Professor Zepplin had prepared the coffee, with which to warm the lads up, and had heated in the camp-fire some good sized boulders, which he wrapped in blankets and tucked in their beds. Chunky was the only one of the boys who did not protest. Ned and Tad objected to being "babied" as they called it, and when the Professor was not looking, they quickly rolled the feet warmers out at the foot of their beds.

Early next morning they were aroused by the cook's welcome call to breakfast. None of the lads seemed to be any the worse for his exciting experiences in the creek, much to the relief of Professor Zepplin, who feared the icy bath might at least bring on heavy colds.

Tumbling from their cots, they quickly washed; and then sprinting back and forth a few times, stirred up their circulation, after which the boys sat down to the morning meal with keen appetites.

Ned had cooked a liberal supply of bacon and potatoes and boiled a large pot of coffee.

Stacy opened his mouth as if he were about to yawn.
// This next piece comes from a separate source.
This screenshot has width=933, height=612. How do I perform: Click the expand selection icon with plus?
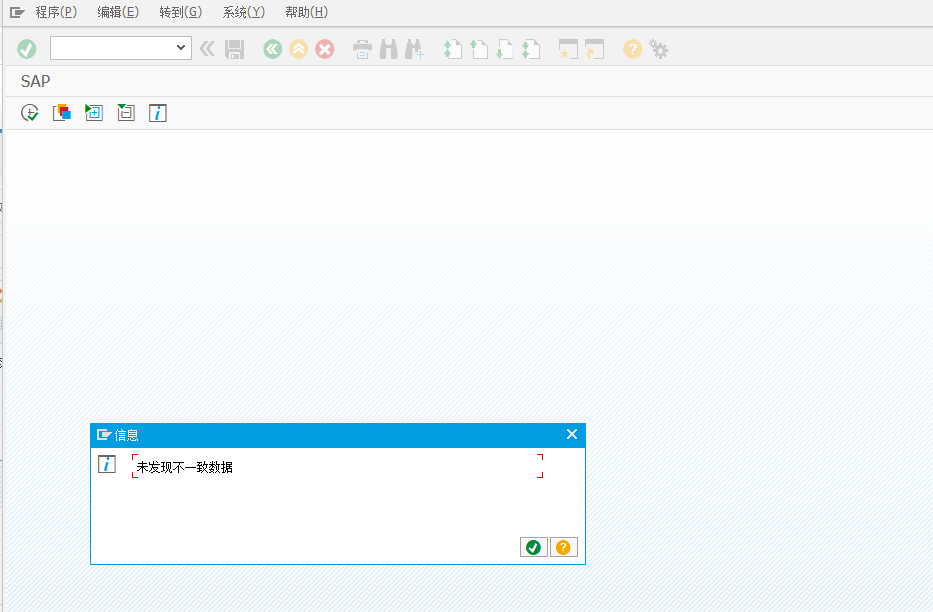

"Don't you dare to do that," warned Ned, waving the coffee pot threateningly. "The first boy who yawns to-day gets into trouble. And Stacy Brown, if you fall in the river again you'll get out the best way you can alone. We won't help you, remember that."

"This bacon looks funny," retorted Stacy, holding up a piece at the end of his fork. "Kind of looks as if something had happened to it."

"Just what I was going to say," added Walter.

"Yes, what has happened to it? It's as black as the Professor's hat."

All eyes were fixed upon the cook. "I don't care, I couldn't help it. If any of you fellows think you can do any better, you just try it. Cook your own meals if you don't like my way of serving them up. It wasn't my turn to get the breakfast, anyway."

"Our cook evidently has a grouch on this morning," laughed Walter. "Doesn't agree with him to take a midnight bath."

"The bath was all right, but I object to having my cooking criticised."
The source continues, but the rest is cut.